◆ WORK INSTRUCTIONS ◆
Format every line of the material below as a Markdown table with two columns, Row and Material line, numbering the rows and leaving out blank lines. Omit the pictures from the table.

◆ DATA RECORDS ◆
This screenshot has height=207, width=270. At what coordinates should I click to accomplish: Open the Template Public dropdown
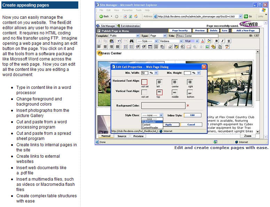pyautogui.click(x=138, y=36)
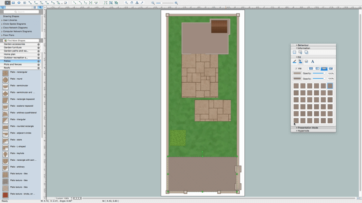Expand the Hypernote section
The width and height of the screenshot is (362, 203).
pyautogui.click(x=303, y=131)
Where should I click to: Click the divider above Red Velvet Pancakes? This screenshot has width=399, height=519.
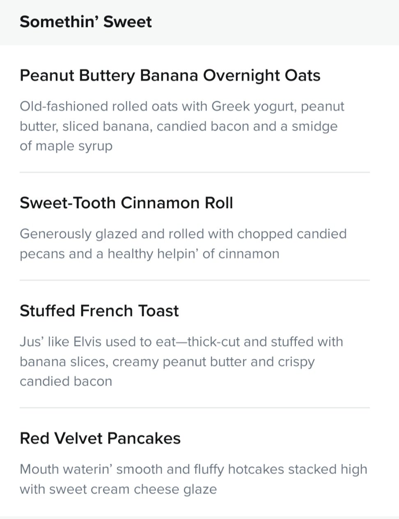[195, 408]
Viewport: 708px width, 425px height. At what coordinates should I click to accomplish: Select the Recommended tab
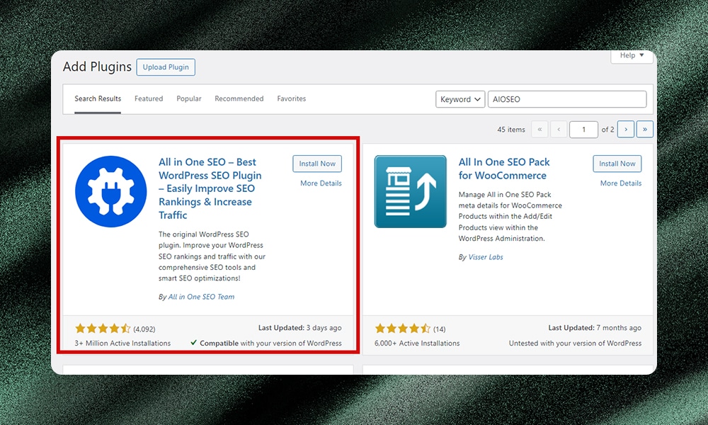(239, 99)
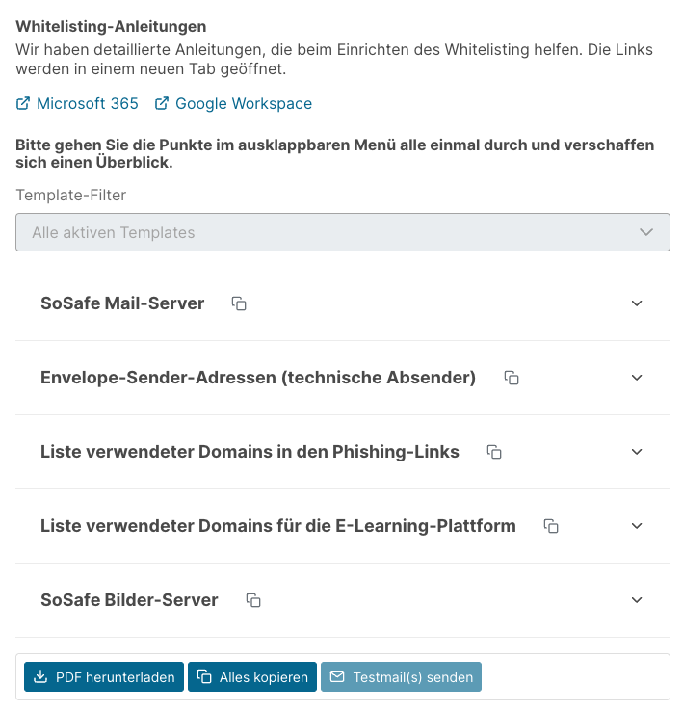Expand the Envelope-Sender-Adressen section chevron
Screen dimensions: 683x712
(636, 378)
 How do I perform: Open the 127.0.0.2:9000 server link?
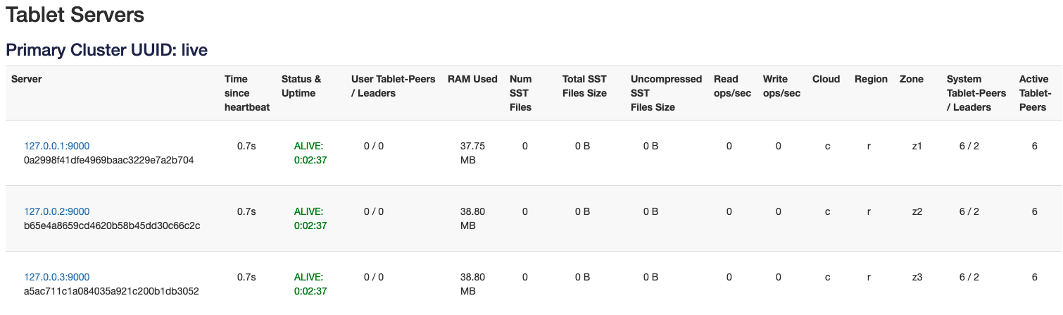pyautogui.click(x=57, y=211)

◆ FINAL RESULT ◆
| Row | Material line |
|---|---|
| 1 | This screenshot has height=207, width=270. At what coordinates should I click to accomplish: Open the Template Public dropdown |
| 2 | pyautogui.click(x=138, y=36) |
| 3 | Expand the Hypernote section |
| 4 | The width and height of the screenshot is (362, 203). |
| 5 | pyautogui.click(x=303, y=131) |
| 6 | Where should I click to: Click the divider above Red Velvet Pancakes? This screenshot has width=399, height=519. |
| 7 | [195, 408] |
| 8 | Viewport: 708px width, 425px height. At what coordinates should I click to accomplish: Select the Recommended tab |
| 9 | (239, 99) |
| 10 | Expand the Envelope-Sender-Adressen section chevron |
| 11 | Screen dimensions: 683x712 |
| 12 | (636, 378) |
| 13 |  How do I perform: Open the 127.0.0.2:9000 server link? |
| 14 | pyautogui.click(x=57, y=211) |